The Worker: Where the Dirty Work Happens

You don't want to block the UI thread while doing AES-GCM on 60 frames per second of 4K video. That’s a one-way ticket to Jitter-ville. We handle the transformation inside a Web Worker.

The worker listens for the rtctransform event. We get a readable stream of frames, and we pipe them through a TransformStream.

// crypto-worker.js
onrtctransform = (event) => {
  const { readable, writable, options } = event.transformer;
  
  const transformStream = new TransformStream({
    transform(encodedFrame, controller) {
      // The 'data' is the actual encoded media (VP8, H.264, etc.)
      const buffer = encodedFrame.data;
      const view = new DataView(buffer);

      // Simple XOR for demo purposes (PLEASE don't use XOR for real E2EE!)
      const encryptedData = new Uint8Array(buffer.byteLength);
      const originalData = new Uint8Array(buffer);
      
      for (let i = 0; i < buffer.byteLength; i++) {
        encryptedData[i] = originalData[i] ^ 0xAA; 
      }

      encodedFrame.data = encryptedData.buffer;
      controller.enqueue(encodedFrame);
    },
  });

  readable.pipeThrough(transformStream).pipeTo(writable);
};

The "Don't Break the SFU" Rule

Here is where most people trip up. If you encrypt the *entire* frame, your SFU is going to have a bad time.
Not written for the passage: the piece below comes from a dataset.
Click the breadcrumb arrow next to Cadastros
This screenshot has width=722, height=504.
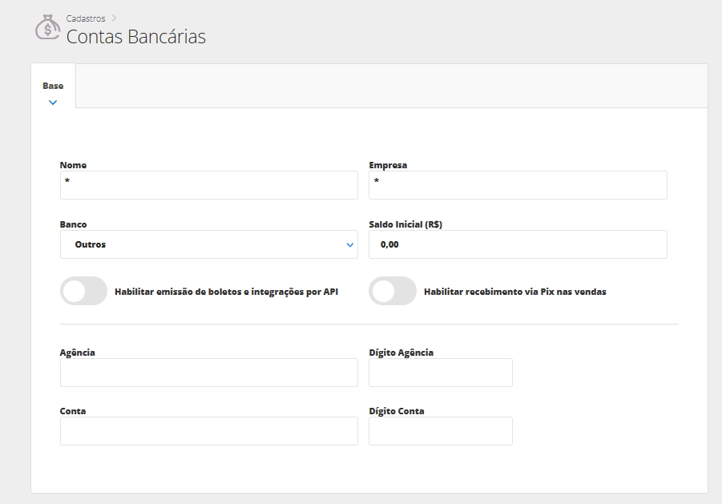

SFUs need to see the frame metadata—is this a keyframe (I-frame) or a delta frame? If you scramble the header bytes that tell the SFU it's a keyframe, the SFU won't know it needs to send that frame to a new participant who just joined. The result? A black screen and a lot of frustrated users.
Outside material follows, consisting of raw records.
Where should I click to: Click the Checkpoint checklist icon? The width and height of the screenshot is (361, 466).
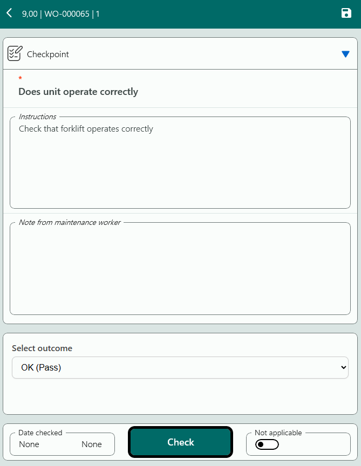pyautogui.click(x=15, y=53)
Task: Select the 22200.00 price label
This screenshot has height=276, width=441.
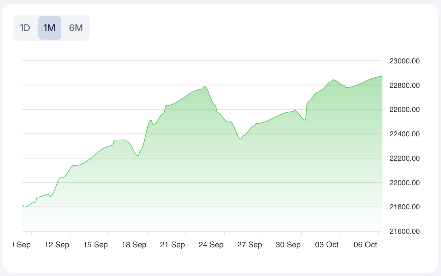Action: click(404, 158)
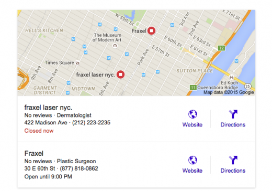
Task: Open Website globe icon for Fraxel listing
Action: click(x=192, y=160)
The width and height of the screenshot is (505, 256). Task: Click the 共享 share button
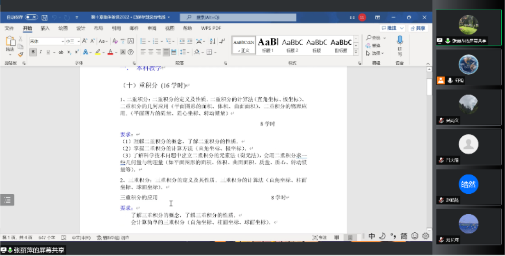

In a real-world scenario, you'd use something like SFrame. You'd skip the first few bytes of the payload (the codec-specific headers) and only encrypt the actual media data.
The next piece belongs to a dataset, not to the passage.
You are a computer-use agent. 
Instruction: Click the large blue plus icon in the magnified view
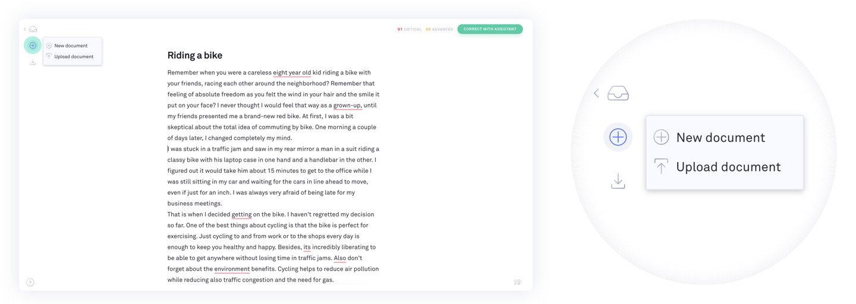coord(618,137)
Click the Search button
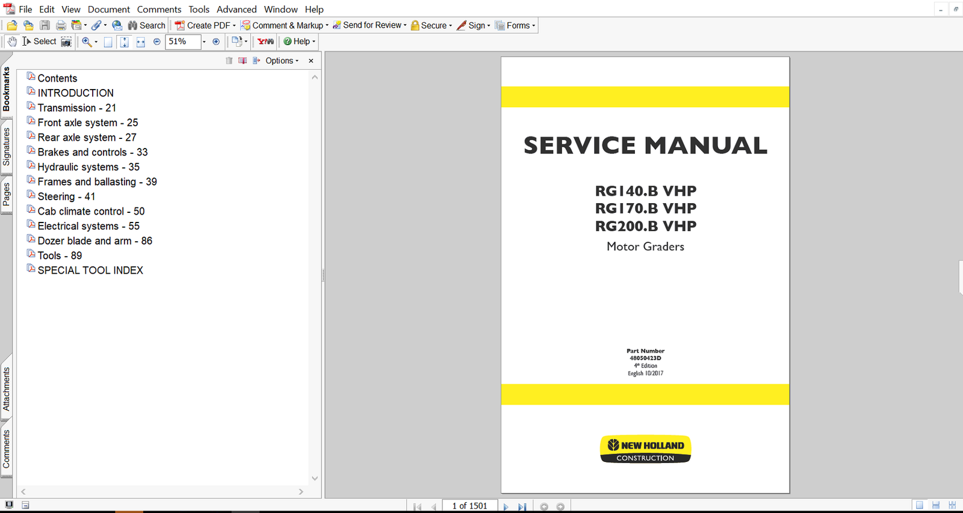Screen dimensions: 963x513 tap(146, 25)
function encryptPayload(frame, key) {
  const headerLength = getCodecHeaderLength(frame); // You have to calculate this!
  const data = new Uint8Array(frame.data);
  
  // Encrypt only the portion AFTER the header
  const payloadToEncrypt = data.slice(headerLength);
  const encrypted = actualCryptoMagic(payloadToEncrypt, key);
  
  const finalFrame = new Uint8Array(headerLength + encrypted.length);
  finalFrame.set(data.slice(0, headerLength), 0);
  finalFrame.set(encrypted, headerLength);
  
  frame.data = finalFrame.buffer;
}

The Receiver Side: Reversing the Damage

On the receiving end, it’s the exact same dance, just in reverse. You hook the RTCRtpReceiver and pass the bits back through a worker to decrypt them before they hit the <video> element.

pc.ontrack = (event) => {
  const receiver = event.receiver;
  receiver.transform = new RTCRtpScriptTransform(worker, { 
    key: "super-secret-key", 
    direction: "decrypt" 
  });
};

Is this "True" E2EE?

Technically, yes. Because the encryption happens at the application layer before the data is handed off to the browser's networking stack, the SFU only ever sees "garbage" data (the encrypted payload). It can route the packets based on the unencrypted RTP headers, but it can't peek at the pixels.

The Reality Check

Before you rush out to refactor your entire stack, keep a few things in mind:

1. Key Management: Insertable Streams give you the *pipe*, but they don't give you the *key*. You still need a secure way (like Double Ratchet or Signal Protocol) to exchange keys between participants without the server intercepting them.
2. Performance: While Web Workers help, there is overhead in copying buffers. Using Transferable Objects is a must to keep things snappy.
3. Browser Support: Chrome and Edge are lead the charge here. Safari is... getting there (it's in Technology Preview). Firefox has its own thoughts on the matter. It's not a universal "it just works" solution yet.

Insertable Streams are a massive leap forward. They turn WebRTC from a "secure-ish" protocol into a toolkit for building genuinely private communication. It’s a bit of a low-level grind to get the frame parsing right, but if you actually care about keeping eyes off your users' data, it’s the only way to fly.